We will highlight these implementation details in the revised version of our paper.

W2 & Q2

We appreciate the reviewer's insight into the challenge of finding similar users with highly diverse interactions.

On one hand, LLMs have been shown to effectively understand user interactions through textual prompts [1,2]. Therefore, LLM embeddings of user interactions can serve as robust semantic representations of users. This suggests that embeddings generated by LLMs can assist in retrieving truly similar users.

On the other hand, we acknowledge the challenge of identifying similar users due to their diverse interactions. To mitigate the adverse effects of users with diverse interactions, we average the representations of the top-N retrieved users to guide the self-distillation process. The hyper-parameter experiments shown in Figure 3 partially validate the reviewer's concern and the effectiveness of our design.

The results indicate that LLM-ESR performs sub-optimally when N is relatively small (e.g., N=2), suggesting that inaccurate similar users can negatively impact performance. However, as N increases from 2 to 10, performance improves continuously, demonstrating that our strategy of using top-N users helps mitigate these adverse effects.

Additionally, we will include a discussion on this topic in the revised paper to clarify our top-N retrieval design and its benefits.

[1]. Harnessing large language models for text-rich sequential recommendation. ACM on Web Conference 2024.

[2]. Tallrec: An effective and efficient tuning framework to align large language model with recommendation. 17th ACM Conference on Recommender Systems.

W3 & Q3

Thank you for your advice on evaluating popular items and experienced users for our LLM-ESR.

In our overall experiments (Table 1 in the paper), we categorize users and items into tail and head groups. Here, "Head User" and "Head Item" refer to popular items and experienced users, respectively. The results show that our LLM-ESR not only improves the performance for long-tail users and items but also enhances the performance of head users and head items compared to all baseline methods.

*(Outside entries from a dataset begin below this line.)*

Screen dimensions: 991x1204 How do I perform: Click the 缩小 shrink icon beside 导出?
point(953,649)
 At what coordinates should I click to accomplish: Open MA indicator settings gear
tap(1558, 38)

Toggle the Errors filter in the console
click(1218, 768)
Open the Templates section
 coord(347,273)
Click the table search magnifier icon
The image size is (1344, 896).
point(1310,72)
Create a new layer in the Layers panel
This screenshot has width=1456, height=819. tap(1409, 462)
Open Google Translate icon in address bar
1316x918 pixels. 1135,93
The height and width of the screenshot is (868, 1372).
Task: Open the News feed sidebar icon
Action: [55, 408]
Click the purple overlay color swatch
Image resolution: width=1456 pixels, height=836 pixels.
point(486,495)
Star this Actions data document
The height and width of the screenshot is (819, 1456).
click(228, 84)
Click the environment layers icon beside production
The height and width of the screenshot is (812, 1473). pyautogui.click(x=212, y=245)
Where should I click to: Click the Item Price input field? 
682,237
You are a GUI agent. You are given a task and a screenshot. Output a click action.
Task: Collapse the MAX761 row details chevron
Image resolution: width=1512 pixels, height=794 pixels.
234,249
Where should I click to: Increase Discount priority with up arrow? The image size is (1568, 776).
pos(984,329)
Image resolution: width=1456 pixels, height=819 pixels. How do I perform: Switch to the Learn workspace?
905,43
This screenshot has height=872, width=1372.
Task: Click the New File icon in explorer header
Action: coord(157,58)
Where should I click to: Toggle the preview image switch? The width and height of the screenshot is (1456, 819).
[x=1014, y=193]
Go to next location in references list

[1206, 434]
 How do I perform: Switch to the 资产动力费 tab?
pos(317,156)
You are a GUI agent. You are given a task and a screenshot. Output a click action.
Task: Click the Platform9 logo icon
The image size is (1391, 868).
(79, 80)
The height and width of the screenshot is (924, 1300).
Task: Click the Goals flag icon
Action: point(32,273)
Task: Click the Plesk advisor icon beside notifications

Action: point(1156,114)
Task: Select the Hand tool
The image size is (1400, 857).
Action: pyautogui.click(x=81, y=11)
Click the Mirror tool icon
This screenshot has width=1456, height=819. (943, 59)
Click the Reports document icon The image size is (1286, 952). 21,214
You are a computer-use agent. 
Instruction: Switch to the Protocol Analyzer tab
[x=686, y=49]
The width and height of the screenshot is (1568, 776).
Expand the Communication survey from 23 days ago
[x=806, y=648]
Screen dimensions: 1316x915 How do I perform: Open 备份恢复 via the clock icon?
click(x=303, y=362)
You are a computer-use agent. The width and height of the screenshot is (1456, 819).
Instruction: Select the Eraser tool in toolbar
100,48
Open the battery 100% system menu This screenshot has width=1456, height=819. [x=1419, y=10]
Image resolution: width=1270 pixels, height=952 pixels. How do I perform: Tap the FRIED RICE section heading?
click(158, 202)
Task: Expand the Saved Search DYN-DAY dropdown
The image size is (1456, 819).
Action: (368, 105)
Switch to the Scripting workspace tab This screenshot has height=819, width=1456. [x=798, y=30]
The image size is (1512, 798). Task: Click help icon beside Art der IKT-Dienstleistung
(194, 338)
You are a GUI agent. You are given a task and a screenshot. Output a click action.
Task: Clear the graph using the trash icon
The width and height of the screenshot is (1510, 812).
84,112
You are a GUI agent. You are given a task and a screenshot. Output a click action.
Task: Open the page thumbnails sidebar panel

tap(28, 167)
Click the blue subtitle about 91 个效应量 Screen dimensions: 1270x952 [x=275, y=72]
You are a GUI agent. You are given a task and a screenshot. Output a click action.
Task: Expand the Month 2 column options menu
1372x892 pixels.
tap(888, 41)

Furthermore, for a more detailed analysis of balanced performance, we tested LLM-ESR across more granular groups in Section 4.5. The results in Figure 4 demonstrate that while LLM-ESR slightly affects the performance of extremely popular items, it benefits all other groups. These findings confirm that LLM-ESR has minimal adverse effects on popular items and experienced users.

Limitation

We really appreciate your suggestion on discussing potential societal impacts. For the long-tail item issue, only recommending popular items easily causes the filter bubble problem for users, which may skew one's perspective and trap them in a small range of content. For the long-tail user issue, the ignorance of some minority groups, such as elders, may be intensified due to their less activity but it leads to more serious unfairness to the society. Thus, handling the long-tail problems in RS is essential to our society. Due to word limitations, we will add more discussions to the revised paper.